- _EXTRACTED MATERIAL_:
************

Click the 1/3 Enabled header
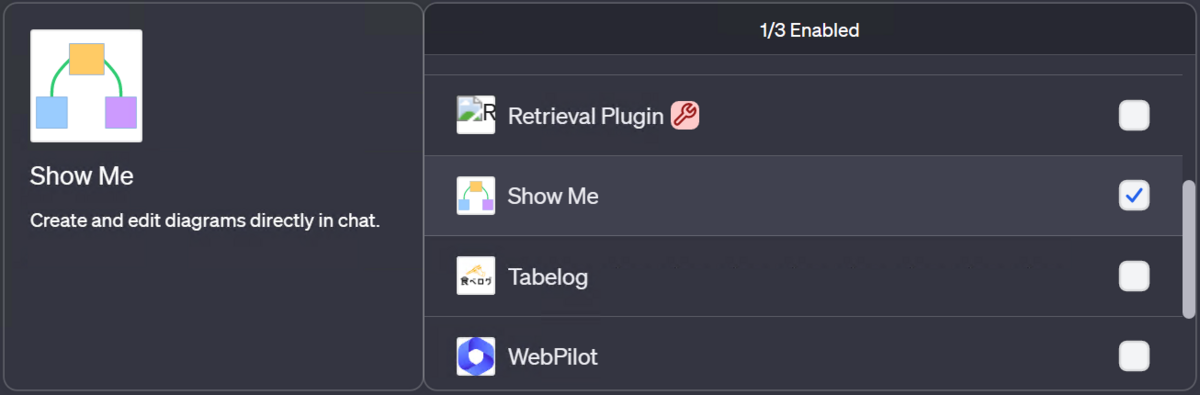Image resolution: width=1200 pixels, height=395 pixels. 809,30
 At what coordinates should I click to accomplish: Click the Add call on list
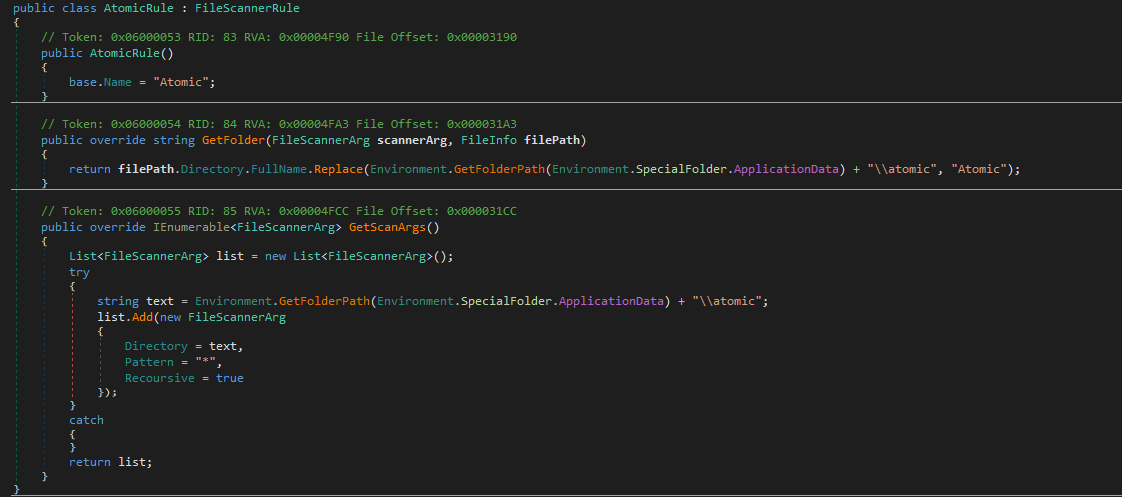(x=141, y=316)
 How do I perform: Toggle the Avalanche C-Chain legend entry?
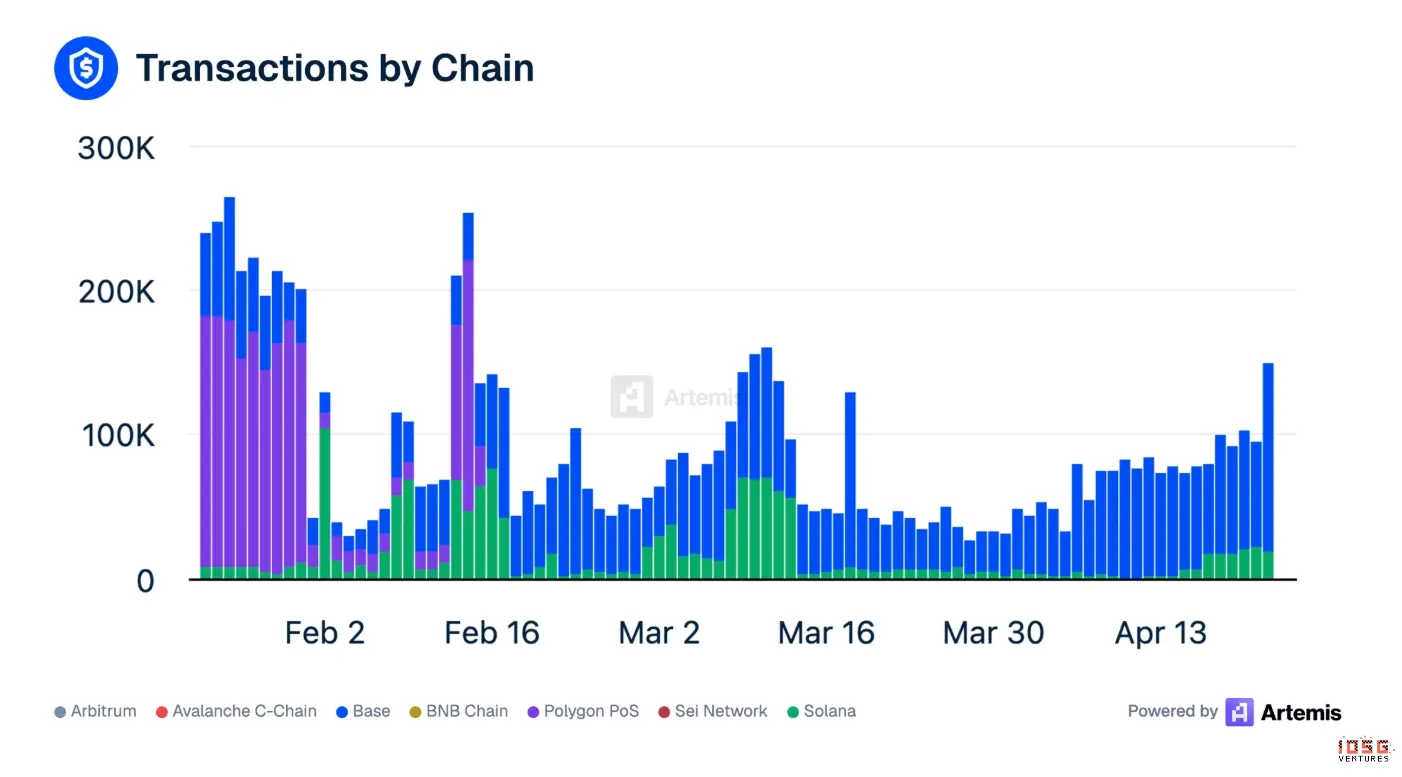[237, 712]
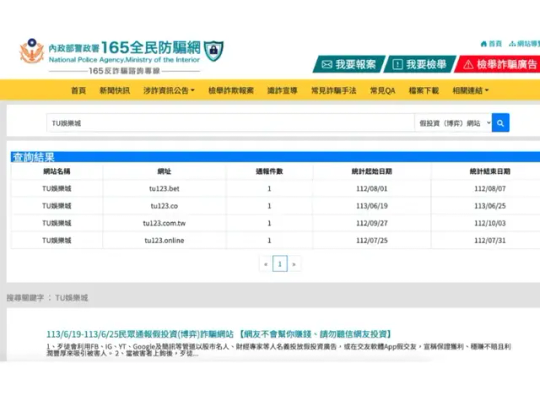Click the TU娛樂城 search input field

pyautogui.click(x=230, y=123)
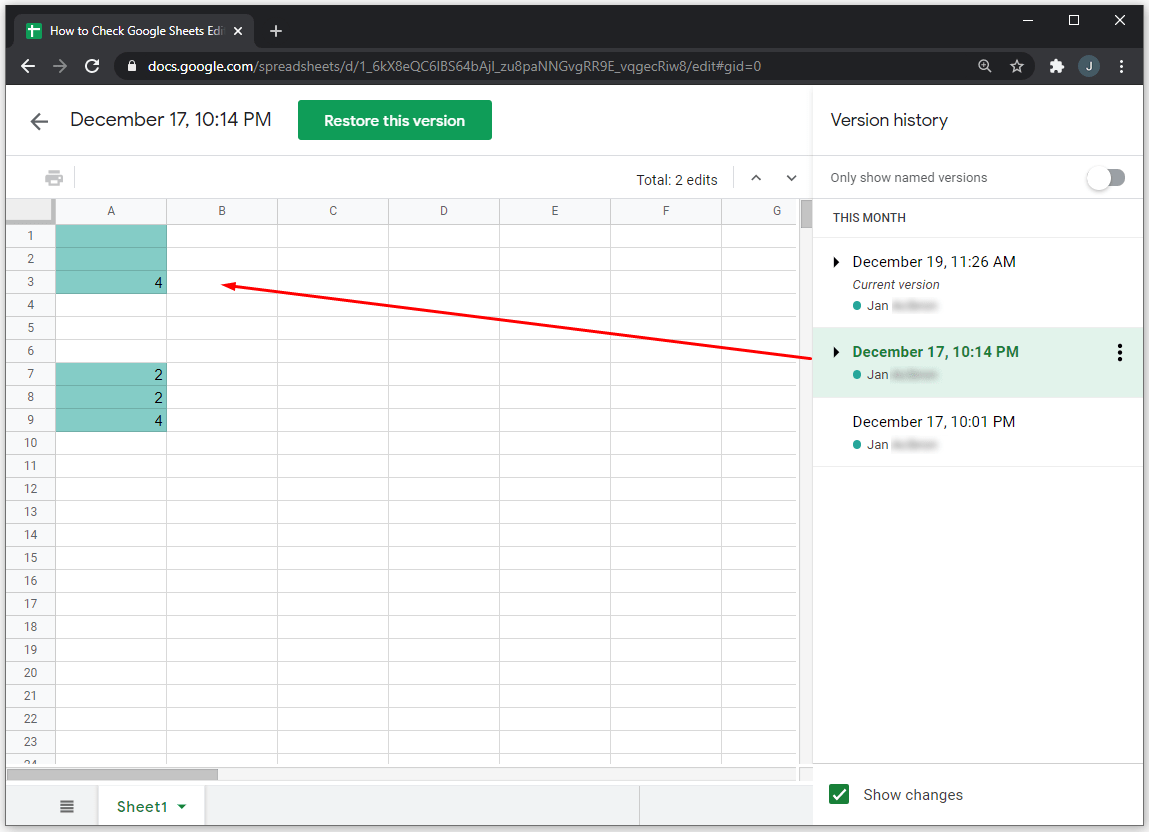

************

- _WHAT YOU ARE ASKED TO DO_: Copy the lines from the one containing "How do I perform: Toggle" through the end of the entries, substituting "legend item" for "legend entry" and leaving everything else unchanged. Leave the pictures out.

- _TASK ANSWER_:
 How do I perform: Toggle the Avalanche C-Chain legend item?
[237, 712]
Click the TU娛樂城 search input field

pyautogui.click(x=230, y=123)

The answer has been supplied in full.